Date of Award

2022

Degree Type

Dissertation

Degree Name

Doctor of Philosophy (PhD)

Graduate Group

Education

First Advisor

John M. Hartley

Abstract

U.S. higher education (HE) faces a multitude of challenges brought on by shifts in demography, the economy, technology, and global competition. The disconnect between these realities and HEIs' perception of and response to their organizational environment may have negative implications for national educational attainment and the knowledge economy. While environmental analysis contributes to successful strategic response, many postsecondary leaders struggle to clearly understand their respective organizational environments. This multiple-case study examined how regional comprehensive universities leaders’ understanding of the external environment influenced the strategic response of their institutions. Research findings revealed that environmental scanning and analysis tools influenced leaders’ sensemaking during the strategic planning and, in turn, modulated their institutions’ strategic response. Macro- contextual and prospective sensemaking conditioned a future-focused strategy, relevant to the external organizational environment. In contrast, micro-contextual and retrospective ways of thinking produced an internally-oriented strategic response. This study provides evidence that universities’ leaders routinely make sense of their internal organizational environment, but only occasionally engage in sensemaking of the external surroundings. While the study confirms that university presidents played a crucial role in the strategy creation process, it also reveals that their average tenure might not be long enough to produce a successful strategic response.

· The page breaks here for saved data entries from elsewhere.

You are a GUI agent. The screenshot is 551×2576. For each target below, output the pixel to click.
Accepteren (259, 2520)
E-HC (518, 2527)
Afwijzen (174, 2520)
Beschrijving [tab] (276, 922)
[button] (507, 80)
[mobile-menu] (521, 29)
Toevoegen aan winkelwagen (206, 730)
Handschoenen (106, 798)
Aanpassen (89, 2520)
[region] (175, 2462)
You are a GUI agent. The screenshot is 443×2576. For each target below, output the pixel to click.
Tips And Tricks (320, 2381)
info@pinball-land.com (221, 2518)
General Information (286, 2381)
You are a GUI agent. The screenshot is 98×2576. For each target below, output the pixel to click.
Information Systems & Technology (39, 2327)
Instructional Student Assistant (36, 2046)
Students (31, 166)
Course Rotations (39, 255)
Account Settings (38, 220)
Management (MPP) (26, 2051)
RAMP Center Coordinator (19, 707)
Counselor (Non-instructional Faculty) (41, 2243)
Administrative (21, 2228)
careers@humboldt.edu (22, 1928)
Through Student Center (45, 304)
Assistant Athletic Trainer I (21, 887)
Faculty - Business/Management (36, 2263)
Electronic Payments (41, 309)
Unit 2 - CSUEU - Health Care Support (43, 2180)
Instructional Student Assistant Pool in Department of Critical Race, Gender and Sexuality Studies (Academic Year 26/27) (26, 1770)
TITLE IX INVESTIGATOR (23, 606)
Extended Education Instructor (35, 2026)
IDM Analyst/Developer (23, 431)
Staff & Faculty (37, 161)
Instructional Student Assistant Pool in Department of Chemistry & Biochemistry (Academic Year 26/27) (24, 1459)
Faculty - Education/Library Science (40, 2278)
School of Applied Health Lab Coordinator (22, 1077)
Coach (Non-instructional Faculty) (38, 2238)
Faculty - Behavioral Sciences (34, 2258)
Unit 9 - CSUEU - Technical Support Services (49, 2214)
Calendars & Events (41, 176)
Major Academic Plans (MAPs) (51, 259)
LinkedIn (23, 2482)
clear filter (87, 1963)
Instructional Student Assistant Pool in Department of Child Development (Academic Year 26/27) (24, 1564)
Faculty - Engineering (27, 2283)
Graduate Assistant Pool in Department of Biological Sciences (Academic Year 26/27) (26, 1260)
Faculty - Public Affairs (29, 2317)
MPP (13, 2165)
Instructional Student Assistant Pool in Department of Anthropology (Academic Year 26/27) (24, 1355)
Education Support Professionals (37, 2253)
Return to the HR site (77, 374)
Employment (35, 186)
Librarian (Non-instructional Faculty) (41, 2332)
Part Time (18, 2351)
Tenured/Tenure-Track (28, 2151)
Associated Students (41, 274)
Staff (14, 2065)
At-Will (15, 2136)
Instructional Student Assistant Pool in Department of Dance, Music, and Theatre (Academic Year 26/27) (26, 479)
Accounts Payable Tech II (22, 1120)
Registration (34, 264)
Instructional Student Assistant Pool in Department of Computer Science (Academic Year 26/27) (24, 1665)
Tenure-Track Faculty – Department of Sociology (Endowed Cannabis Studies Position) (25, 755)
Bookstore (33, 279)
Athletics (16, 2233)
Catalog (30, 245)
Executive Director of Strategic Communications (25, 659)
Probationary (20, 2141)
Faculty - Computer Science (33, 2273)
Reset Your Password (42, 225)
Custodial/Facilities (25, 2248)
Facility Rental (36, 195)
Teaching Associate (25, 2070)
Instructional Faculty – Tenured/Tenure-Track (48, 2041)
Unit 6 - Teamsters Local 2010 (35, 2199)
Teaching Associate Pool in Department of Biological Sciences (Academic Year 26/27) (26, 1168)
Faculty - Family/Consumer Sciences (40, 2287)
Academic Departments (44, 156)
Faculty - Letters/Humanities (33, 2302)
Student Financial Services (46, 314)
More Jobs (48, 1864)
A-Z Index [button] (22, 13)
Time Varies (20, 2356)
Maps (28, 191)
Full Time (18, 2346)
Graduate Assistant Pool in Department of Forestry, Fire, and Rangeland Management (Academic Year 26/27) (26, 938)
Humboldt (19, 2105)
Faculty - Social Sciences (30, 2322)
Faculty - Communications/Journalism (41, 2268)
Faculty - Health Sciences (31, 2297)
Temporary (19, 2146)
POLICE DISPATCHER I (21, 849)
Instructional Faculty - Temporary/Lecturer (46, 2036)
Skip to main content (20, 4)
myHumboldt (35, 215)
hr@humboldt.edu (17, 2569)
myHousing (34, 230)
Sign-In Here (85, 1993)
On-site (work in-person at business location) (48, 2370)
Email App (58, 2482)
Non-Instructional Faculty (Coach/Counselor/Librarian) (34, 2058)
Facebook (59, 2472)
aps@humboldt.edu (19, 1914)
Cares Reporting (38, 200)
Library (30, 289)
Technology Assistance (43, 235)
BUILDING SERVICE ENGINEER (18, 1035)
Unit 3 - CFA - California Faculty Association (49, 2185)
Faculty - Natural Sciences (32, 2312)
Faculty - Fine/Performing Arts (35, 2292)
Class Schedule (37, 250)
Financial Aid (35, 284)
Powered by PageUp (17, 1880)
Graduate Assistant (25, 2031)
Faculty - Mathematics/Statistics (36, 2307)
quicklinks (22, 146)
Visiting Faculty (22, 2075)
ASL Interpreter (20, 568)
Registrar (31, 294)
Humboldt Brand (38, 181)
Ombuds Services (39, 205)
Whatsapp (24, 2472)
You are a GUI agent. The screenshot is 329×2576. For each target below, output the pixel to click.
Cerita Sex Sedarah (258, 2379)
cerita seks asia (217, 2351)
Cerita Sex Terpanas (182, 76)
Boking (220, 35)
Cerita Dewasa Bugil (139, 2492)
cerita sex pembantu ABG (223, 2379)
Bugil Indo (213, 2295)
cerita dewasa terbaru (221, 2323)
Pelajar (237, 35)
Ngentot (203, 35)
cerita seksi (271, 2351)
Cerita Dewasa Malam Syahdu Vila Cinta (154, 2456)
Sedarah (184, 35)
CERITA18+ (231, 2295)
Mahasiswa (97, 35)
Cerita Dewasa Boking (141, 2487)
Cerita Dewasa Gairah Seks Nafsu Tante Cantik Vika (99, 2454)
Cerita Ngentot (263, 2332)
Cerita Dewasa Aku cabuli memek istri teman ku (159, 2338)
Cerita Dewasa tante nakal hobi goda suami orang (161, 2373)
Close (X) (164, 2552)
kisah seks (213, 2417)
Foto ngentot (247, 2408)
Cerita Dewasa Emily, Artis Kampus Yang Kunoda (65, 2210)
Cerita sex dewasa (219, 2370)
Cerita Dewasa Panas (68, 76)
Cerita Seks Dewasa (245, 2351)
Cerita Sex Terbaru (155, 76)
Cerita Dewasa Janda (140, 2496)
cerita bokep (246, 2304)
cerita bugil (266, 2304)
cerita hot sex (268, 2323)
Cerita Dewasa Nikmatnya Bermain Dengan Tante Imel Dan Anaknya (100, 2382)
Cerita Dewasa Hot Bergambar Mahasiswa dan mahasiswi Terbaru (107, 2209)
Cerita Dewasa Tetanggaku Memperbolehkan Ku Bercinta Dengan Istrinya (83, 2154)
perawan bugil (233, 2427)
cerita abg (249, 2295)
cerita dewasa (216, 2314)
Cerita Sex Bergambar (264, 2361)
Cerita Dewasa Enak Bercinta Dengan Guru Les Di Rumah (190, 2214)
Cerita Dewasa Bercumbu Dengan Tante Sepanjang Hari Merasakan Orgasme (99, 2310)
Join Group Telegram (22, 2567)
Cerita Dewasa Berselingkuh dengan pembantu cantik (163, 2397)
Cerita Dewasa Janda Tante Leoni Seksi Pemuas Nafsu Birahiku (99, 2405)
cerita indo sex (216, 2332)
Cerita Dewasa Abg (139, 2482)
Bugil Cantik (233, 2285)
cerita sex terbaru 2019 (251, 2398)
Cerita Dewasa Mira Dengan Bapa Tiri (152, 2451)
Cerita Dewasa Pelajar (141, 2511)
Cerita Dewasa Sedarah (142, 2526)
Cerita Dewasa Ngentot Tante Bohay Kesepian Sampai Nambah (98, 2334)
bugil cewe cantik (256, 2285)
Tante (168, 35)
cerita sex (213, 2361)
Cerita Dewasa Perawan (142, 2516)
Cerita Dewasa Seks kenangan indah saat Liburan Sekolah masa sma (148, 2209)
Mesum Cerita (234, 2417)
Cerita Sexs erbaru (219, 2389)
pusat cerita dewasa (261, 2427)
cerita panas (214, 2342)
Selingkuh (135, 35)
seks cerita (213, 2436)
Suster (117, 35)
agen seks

Findings illustrates how internal organizational challenges might lead to a deviated use of the strategic planning process, as compared to the processes suggested by extant literature. This research enhances extant theory via evidence that a developed definition of “strategy” separate from “planning” is crucial for producing an externally relevant organizational strategy. These findings could help HE practitioners to better understand their organizational environments and to enact strategic decision-making which allows for effective strategic response by their entire institutions. Understanding the relationships between the type of sensemaking and organizational environment as well as using macro-contextual, prospective, and routine scanning and analysis tools could produce an externally relevant strategic response.